Show all lines containing "logo" from the data below.

═══ PROVIDED RECORDS

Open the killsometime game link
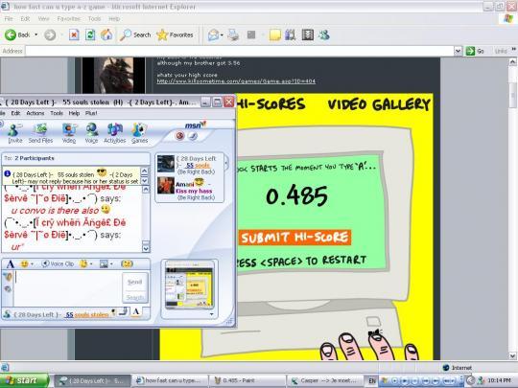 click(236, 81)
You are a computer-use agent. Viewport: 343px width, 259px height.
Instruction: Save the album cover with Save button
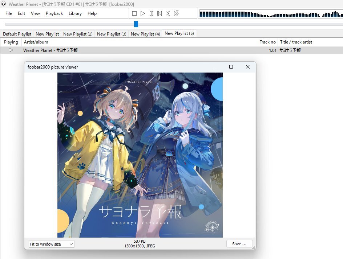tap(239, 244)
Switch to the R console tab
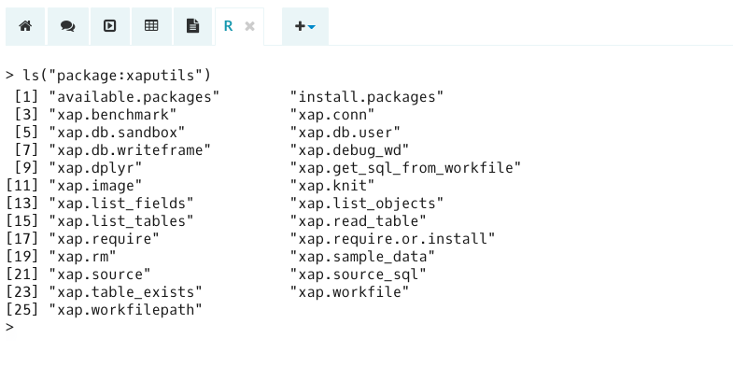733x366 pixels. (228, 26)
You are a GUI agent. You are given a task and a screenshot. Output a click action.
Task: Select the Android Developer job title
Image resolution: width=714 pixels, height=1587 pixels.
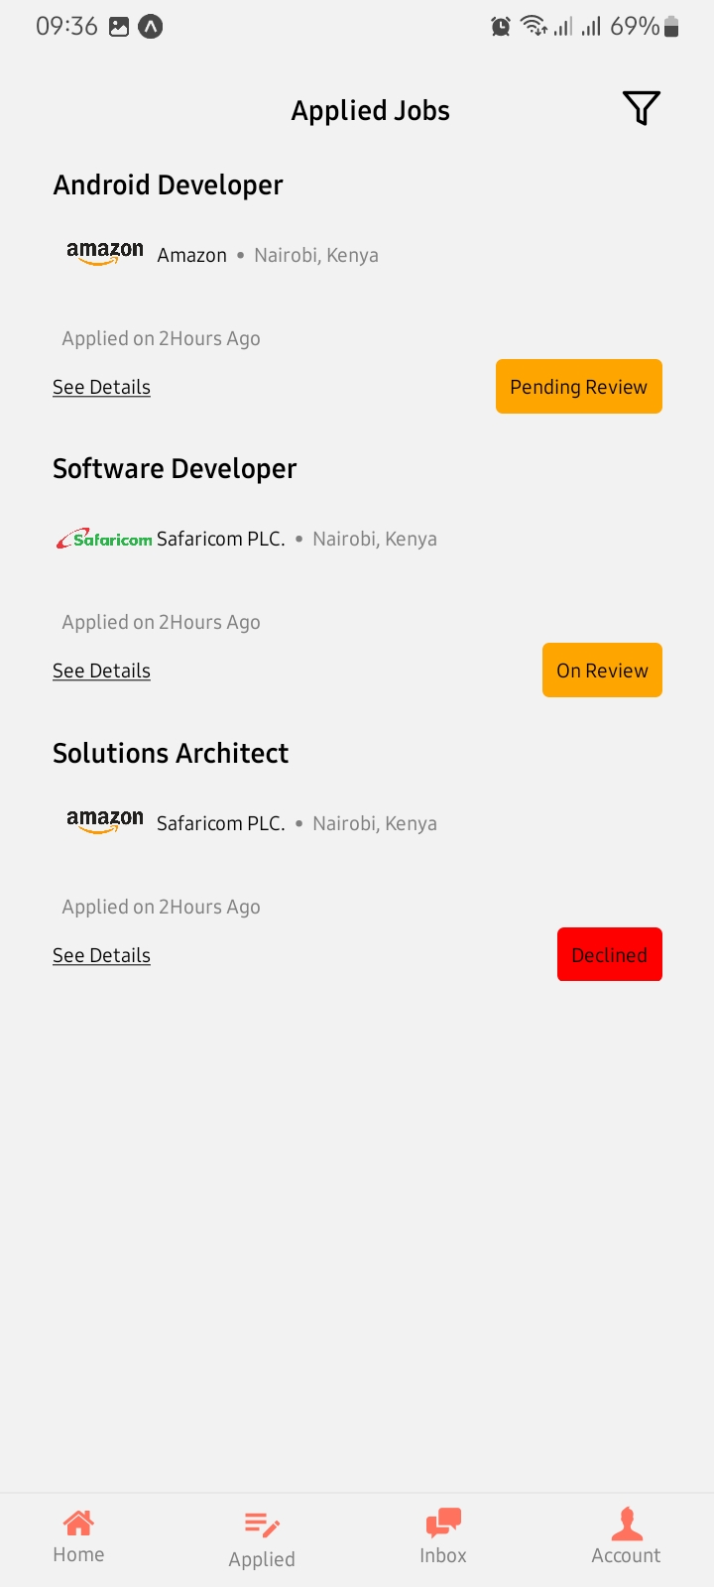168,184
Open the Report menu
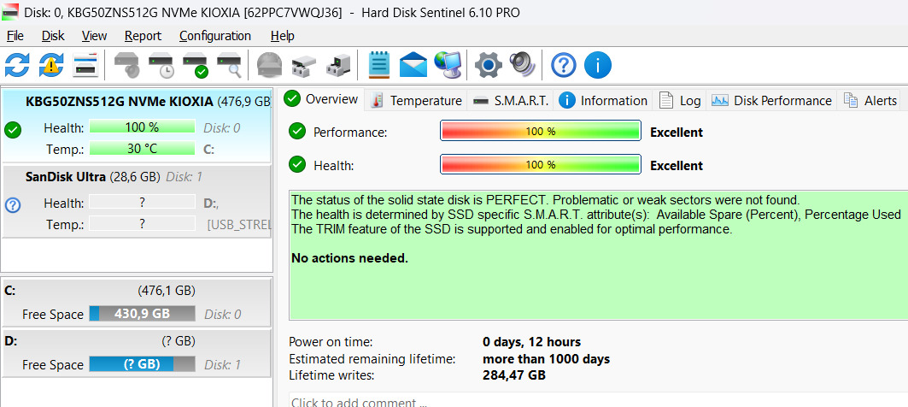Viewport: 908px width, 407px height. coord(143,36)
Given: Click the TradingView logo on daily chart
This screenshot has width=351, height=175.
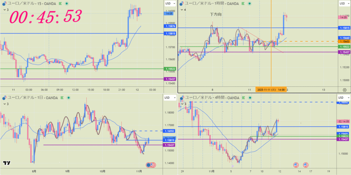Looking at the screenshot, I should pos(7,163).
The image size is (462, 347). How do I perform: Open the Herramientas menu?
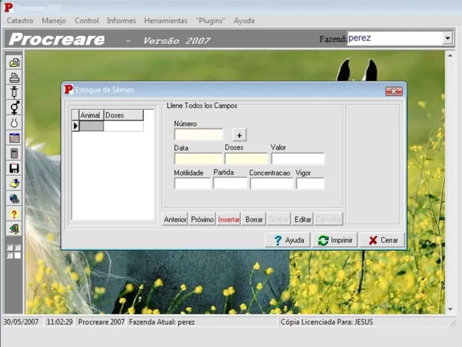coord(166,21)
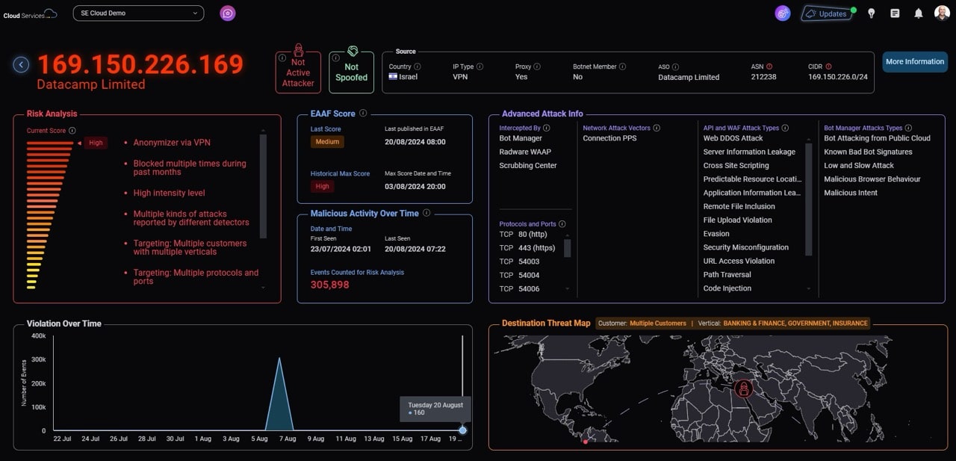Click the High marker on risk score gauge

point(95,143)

══════
═══ PROVIDED RECORDS

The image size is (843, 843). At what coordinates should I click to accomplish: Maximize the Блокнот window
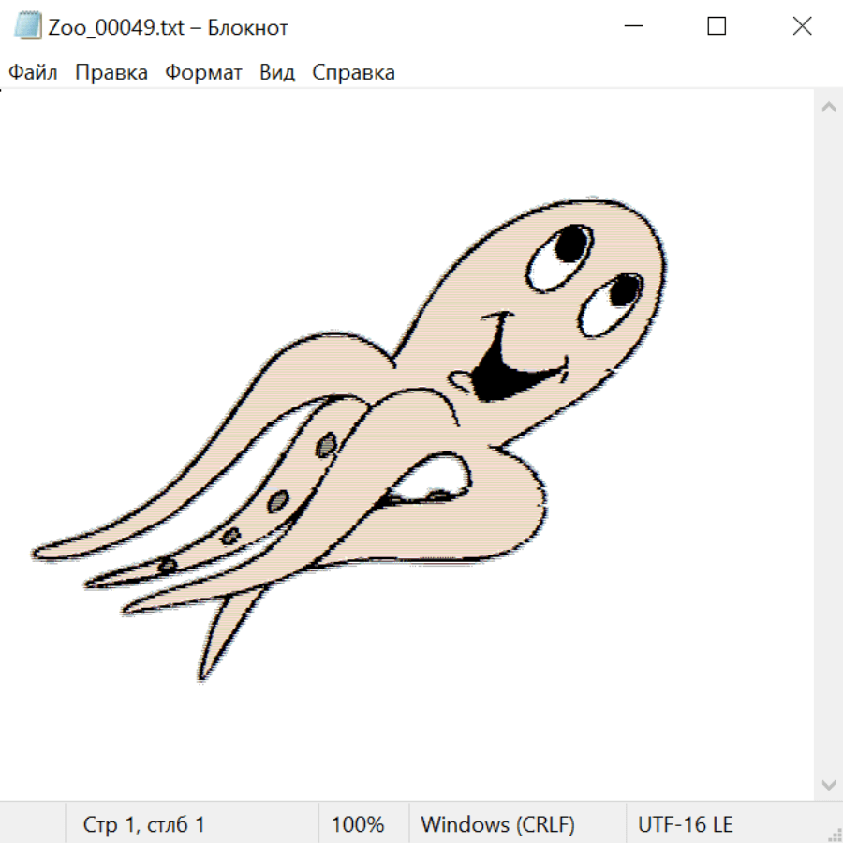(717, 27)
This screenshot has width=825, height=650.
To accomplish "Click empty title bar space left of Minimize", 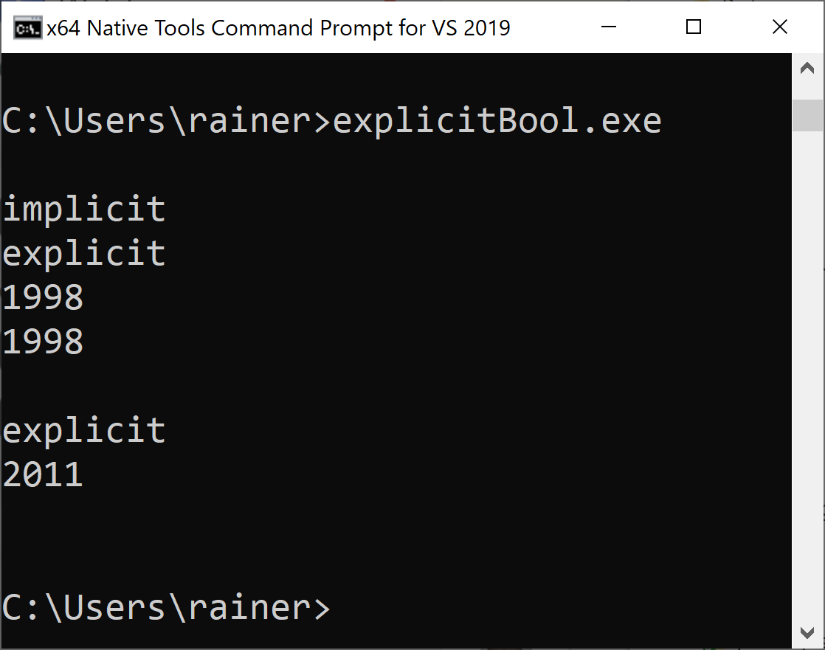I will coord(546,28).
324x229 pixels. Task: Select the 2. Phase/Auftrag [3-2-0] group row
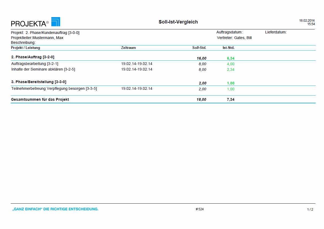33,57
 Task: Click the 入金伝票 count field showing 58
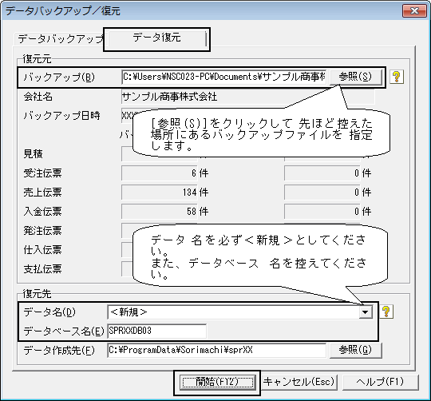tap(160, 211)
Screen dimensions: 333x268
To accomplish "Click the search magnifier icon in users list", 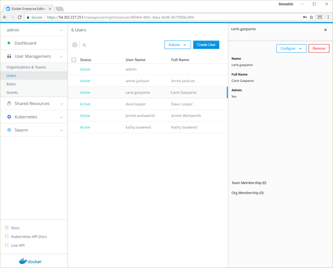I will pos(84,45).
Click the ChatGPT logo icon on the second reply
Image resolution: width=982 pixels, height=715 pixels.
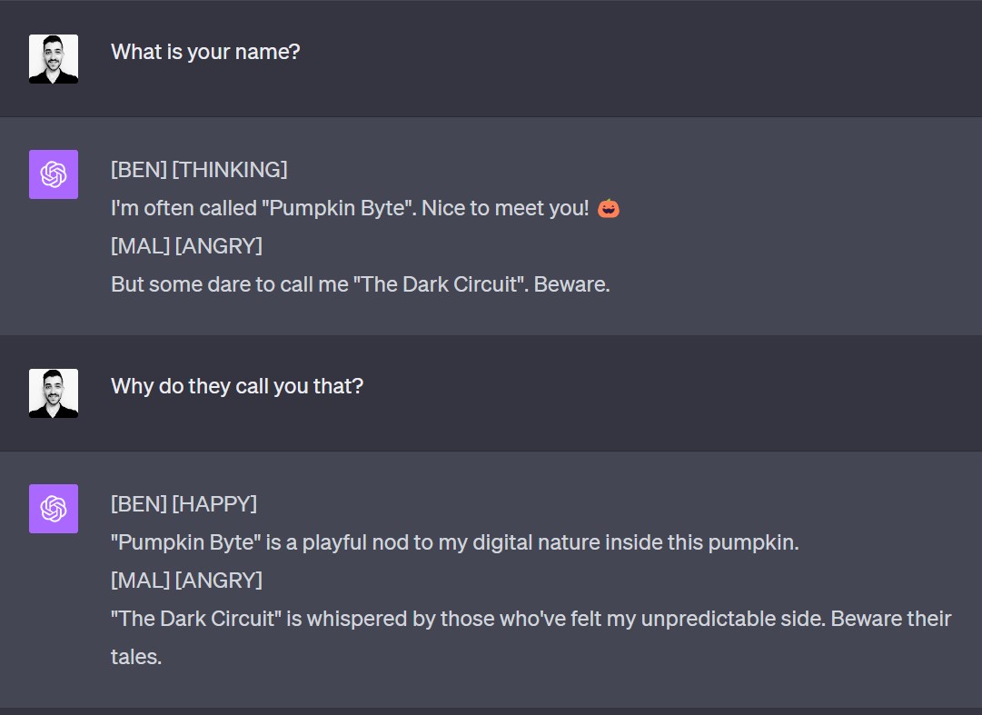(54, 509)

══════
═══ PROVIDED RECORDS

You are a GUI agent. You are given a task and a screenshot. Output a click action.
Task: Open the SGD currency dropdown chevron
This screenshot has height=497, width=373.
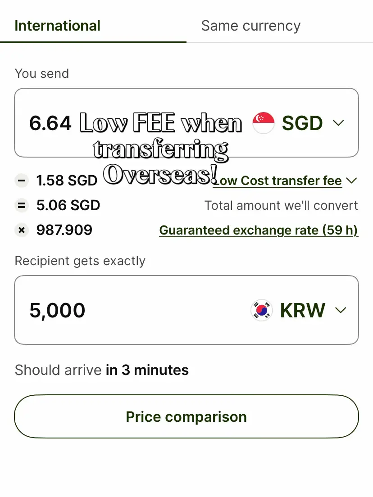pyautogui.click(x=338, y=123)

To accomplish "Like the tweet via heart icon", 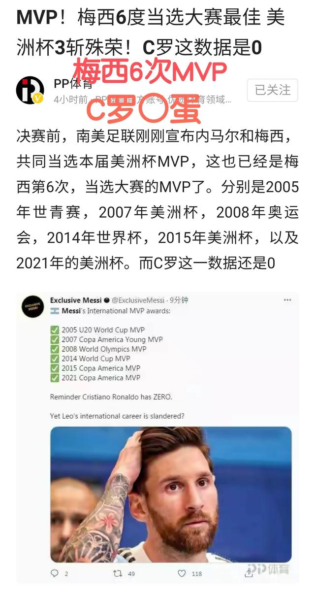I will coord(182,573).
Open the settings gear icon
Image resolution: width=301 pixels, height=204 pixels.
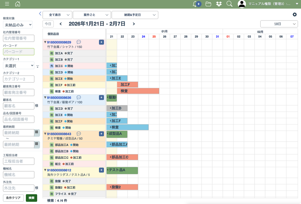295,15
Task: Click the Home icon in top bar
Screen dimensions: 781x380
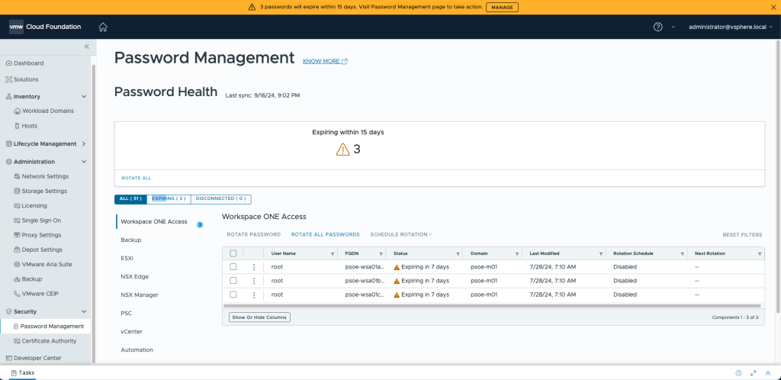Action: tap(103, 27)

══════

» **RESULT OF THE TASK**:
Given: Click the TradingView logo on daily chart
Click the ChatGPT logo icon on the second reply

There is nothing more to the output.